* **Task**
Output the part of the Yellowstone camping thread below between "## ARzark (Aug" and "hand scoop soon!", inclusive, copied word for word.

>> start Passage

# Camping In Yellowstone National Park



## montanabound (Jan 6, 2006)

My wife and I are planning our annual vacation to Yellowstone National Park. We want to go over Labor Day weekend but have never camped in Yellowstone during this Holiday weekend. Is the Park usually full during this weekend ?


----------



## ssalois (Jun 19, 2006)

cant wait to hear responses on this. This is our dream spot.(this week







). We are in the early stages of a trip here next spring/summer.


----------



## Oregon_Camper (Sep 13, 2004)

ssalois said:


> cant wait to hear responses on this. This is our dream spot.(this week
> 
> 
> 
> ...


I agree. We'll be hitting up Yellowstone summer 2008, so input would be great.


----------



## ARzark (Aug 9, 2005)

There are a few of us that will be Outbacking in this area over the next 3-4 weeks or so.
I would suspect you can get the first hand scoop soon!

>> end Passage
>> start Information given

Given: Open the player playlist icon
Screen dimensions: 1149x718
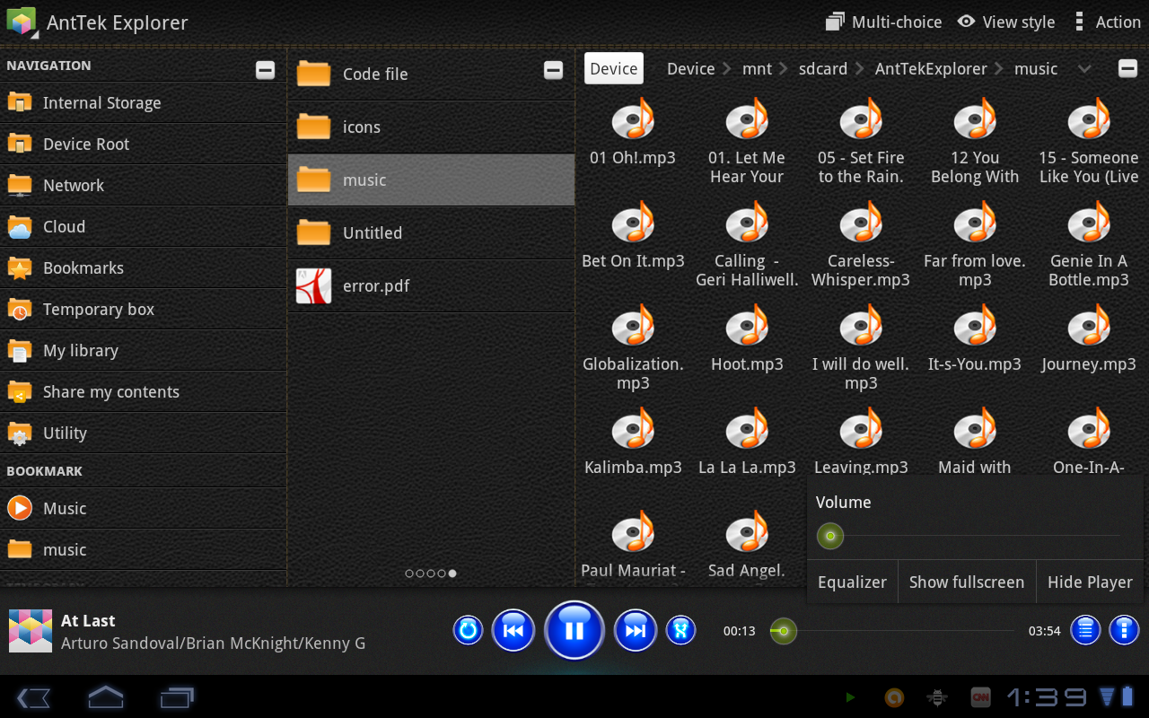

>> end Information given
>> start Information given

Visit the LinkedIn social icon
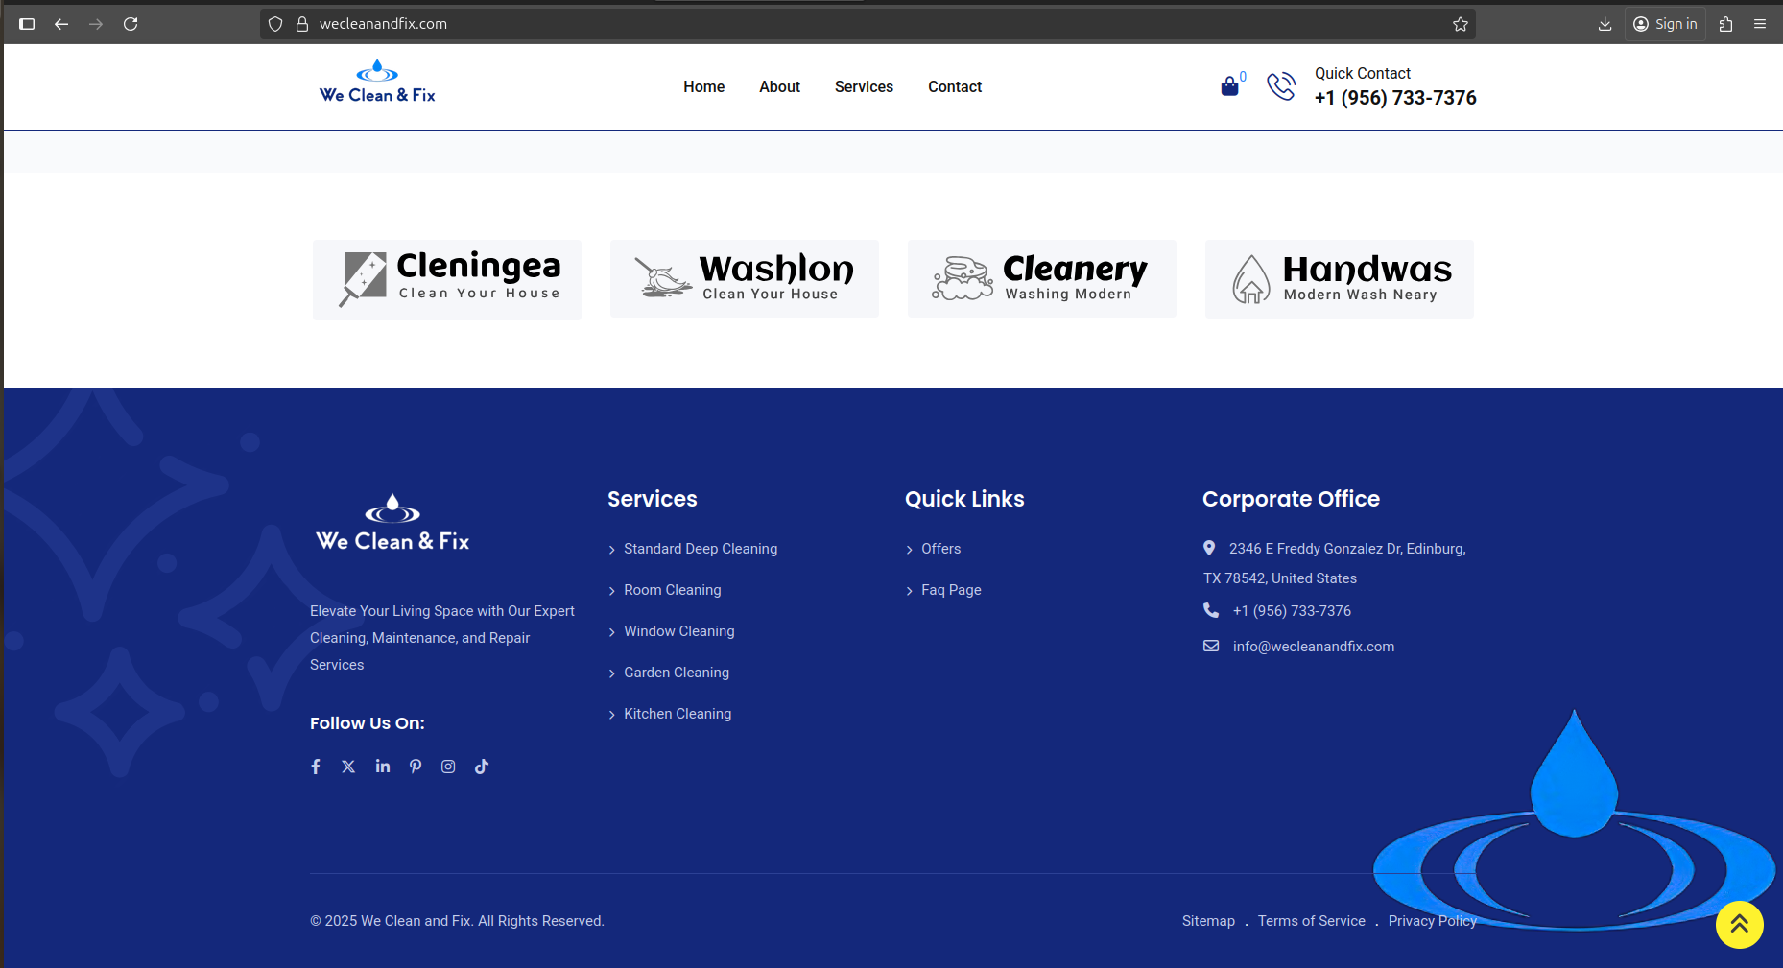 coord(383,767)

>> end Information given

* **Written answer**
## ARzark (Aug 9, 2005)

There are a few of us that will be Outbacking in this area over the next 3-4 weeks or so.
I would suspect you can get the first hand scoop soon!